James Lee Byars' extensive oeuvre has tended to revolve around related sets of dualities: materiality and immateriality, the eternal and the instantaneous, heaviness and lightness. In his delicate and atmospheric performance pieces, he has often avoided any hint of weight (in his paradigmatic conceptualization of a performance piece, The Perfect Theatre, an audience at an Italian villa would see, on a distant wall, a man in a pink suit appear and seemingly disappear in an instant). More recently, by contrast, he has made works in heavy materials - marble, limestone, brass - that can depress the spirit by their literal gravity even as they exhilarate with their form. In Five Points Make a Man, the Moons and Constellations (all works 1995), Byars combined in a single installation the two elements of sculptural weight and heady levitation through his special use of paper, a material he has worked with for four decades.
In one room of the gallery, pure in its rectilinearity, arrays of flat paper shapes - crescents, stars, circles, and towers - ascended the walls with a rigorous subtlety.

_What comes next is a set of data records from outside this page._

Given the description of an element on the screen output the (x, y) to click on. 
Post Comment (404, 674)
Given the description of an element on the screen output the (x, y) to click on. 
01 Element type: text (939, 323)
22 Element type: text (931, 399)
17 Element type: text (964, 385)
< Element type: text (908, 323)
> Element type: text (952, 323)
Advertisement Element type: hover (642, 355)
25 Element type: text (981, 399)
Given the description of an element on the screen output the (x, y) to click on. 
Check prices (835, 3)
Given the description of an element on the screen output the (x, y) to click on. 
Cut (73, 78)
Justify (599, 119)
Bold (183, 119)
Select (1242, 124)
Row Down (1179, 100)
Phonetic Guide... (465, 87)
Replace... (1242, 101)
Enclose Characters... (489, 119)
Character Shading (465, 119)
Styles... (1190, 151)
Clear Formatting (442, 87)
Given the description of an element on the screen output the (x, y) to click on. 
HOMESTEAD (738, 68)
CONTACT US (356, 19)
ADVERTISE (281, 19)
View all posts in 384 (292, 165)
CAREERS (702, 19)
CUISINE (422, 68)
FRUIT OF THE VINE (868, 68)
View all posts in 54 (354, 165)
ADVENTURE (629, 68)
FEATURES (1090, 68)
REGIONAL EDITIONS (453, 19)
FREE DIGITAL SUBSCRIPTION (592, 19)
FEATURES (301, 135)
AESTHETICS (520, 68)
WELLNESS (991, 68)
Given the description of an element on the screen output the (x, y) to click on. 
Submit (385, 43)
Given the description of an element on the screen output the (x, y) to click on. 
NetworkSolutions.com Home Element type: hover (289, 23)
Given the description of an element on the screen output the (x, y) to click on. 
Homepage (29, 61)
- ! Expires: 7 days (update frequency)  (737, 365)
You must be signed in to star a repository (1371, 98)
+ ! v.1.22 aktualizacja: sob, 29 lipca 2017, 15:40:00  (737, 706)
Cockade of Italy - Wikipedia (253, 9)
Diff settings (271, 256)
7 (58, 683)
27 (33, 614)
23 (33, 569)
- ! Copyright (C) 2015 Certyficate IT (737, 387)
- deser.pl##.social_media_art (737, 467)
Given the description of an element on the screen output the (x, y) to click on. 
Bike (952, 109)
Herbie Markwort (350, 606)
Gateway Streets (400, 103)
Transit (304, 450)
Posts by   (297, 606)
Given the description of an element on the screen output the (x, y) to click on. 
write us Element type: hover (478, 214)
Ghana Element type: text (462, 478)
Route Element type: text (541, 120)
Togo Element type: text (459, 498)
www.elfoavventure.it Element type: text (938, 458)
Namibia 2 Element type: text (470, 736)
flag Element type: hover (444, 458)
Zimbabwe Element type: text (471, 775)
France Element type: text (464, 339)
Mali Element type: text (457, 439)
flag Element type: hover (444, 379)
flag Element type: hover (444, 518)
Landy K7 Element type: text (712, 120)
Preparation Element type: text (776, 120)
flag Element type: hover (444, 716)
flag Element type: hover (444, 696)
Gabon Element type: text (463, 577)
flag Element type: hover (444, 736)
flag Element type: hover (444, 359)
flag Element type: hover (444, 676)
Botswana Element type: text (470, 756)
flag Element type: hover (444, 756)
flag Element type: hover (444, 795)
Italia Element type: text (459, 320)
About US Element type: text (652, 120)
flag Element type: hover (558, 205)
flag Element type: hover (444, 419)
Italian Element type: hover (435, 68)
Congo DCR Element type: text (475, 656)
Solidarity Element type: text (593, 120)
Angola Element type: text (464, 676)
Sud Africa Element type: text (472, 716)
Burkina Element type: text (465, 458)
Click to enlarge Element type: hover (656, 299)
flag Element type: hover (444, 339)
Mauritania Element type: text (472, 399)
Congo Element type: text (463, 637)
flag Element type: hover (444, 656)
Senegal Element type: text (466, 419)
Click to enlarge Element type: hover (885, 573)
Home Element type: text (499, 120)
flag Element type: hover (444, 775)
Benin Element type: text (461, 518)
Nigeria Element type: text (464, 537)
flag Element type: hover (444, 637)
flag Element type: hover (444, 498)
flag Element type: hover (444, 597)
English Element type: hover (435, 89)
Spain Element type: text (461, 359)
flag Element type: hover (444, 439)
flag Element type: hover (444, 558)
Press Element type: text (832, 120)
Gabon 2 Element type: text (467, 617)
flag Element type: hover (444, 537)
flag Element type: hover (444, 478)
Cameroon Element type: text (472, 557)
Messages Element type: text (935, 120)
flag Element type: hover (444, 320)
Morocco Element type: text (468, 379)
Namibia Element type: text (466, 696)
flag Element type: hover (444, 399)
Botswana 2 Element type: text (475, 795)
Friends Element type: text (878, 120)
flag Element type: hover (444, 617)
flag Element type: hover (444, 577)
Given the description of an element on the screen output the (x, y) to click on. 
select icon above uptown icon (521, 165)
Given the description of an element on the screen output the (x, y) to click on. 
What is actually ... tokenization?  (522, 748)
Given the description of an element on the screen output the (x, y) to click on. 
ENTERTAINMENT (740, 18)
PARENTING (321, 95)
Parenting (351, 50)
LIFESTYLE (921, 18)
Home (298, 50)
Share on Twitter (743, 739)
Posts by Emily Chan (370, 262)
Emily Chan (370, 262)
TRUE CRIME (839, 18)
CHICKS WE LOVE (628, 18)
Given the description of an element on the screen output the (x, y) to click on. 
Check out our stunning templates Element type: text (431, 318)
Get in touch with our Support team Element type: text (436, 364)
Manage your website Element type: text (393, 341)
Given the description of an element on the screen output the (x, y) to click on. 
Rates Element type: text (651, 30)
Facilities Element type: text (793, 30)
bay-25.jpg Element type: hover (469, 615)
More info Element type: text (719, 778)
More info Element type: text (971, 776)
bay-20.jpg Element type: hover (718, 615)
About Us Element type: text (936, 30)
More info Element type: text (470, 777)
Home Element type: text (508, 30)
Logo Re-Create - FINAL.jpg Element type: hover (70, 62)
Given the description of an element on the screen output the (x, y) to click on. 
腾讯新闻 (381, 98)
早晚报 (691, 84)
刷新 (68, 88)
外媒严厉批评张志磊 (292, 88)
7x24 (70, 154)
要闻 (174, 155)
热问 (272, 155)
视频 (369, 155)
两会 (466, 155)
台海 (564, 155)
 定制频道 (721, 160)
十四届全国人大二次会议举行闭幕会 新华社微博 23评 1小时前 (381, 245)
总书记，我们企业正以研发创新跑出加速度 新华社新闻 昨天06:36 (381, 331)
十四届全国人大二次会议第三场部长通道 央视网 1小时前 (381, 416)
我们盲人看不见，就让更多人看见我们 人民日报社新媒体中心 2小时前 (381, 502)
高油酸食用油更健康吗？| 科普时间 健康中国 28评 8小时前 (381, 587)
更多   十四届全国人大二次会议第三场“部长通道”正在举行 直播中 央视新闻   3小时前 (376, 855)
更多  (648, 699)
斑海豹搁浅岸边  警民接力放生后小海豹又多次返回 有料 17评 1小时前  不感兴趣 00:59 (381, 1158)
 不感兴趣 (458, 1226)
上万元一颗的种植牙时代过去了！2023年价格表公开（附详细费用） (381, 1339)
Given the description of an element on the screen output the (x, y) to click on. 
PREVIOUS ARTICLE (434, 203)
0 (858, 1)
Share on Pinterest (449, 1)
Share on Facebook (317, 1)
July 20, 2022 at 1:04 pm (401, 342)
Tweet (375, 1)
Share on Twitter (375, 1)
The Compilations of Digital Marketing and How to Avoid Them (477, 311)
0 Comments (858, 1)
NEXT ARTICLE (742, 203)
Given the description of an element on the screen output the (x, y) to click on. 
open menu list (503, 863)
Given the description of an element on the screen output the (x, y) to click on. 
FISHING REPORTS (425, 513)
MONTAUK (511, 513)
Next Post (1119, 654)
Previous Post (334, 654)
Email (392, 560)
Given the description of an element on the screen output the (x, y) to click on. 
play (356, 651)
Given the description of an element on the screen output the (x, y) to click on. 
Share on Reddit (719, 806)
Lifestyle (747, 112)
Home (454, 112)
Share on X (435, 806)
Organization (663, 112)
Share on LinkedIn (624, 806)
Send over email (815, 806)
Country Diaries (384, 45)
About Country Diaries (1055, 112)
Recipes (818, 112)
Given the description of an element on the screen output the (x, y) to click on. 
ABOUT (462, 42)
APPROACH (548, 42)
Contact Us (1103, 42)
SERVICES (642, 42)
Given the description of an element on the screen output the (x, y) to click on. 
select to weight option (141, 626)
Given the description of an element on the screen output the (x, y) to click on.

Byars' distinctive script (in which each letter is dotted with stars at its angles), written in gold marker, appeared on the cut papers, as well as on the red- or black-paper grounds. The writing remains characteristically opaque (in Byars' "abbrev'"-speak, "Q is." translates, more or less, as "Question is the indefinite"; "TLADOJLB," "The Life and Death of James Lee Byars"; "PK," "The Perfect Kiss"; "5PMAM," "Five Points Make a Man"; etc.). However, "abbrev"' is an attempt to get beyond the heavy burden of language; the overlay of this combined linguistic credo and critique added a palpable cognitive aspect to the sheer and evanescent presence of the cut papers.
The works lent a cathedral-like ambiance to the room. The wall-mounted cut papers (in red, black, or gold - no other colors are permissible in Byars' esthetic of purity) redefine the walls as ontological fields more delicate even than those of painting. The cut red and black papers evoke the ascents and descents of gold-charted stars; other red Chinese papers were cut abstractly into sculptural towers and cathedrals. All were overlaid by glass pieces of the same shape but slightly larger. The shallow three-dimensionality of this arrangement intensified the sculptural presence of the papers.
The brief texts reflect constant themes in Byars' work: "247D" signifies "24 hours a day seven days a week," meaning that one should make oneself available to life always. "Eros," a recurring word in Byars' work, is repeated in the dead center of stars and circles. Pythagorean themes are suggested by the texts that (like "247D") resemble mathematical formulae, and by the arrays of stars, crescent moons, and round suns. A typical recent Byars theme - the head, outstretched hands, and spread feet of Five Points Make a Man - was embodied twice in the room, once schematically, as in Leonardo's zodiacal figure, and once in an abstract linear array. Complementing the figure within the zodiac was the heavenly surround, "The Sun and the Moon and the Stars," as in the piece called The Big Dipper and elsewhere.
In one corner of the room four scissored red Chinese papers made up towers representing the four quarters of space. Little black moons rose overhead. In the midst, black stars mapped out unseen power lines of the universe. The perfection of these floating ephemeral forms overwhelmed the viewer at the instant of entrance and remained with him or her long after the experience of the show.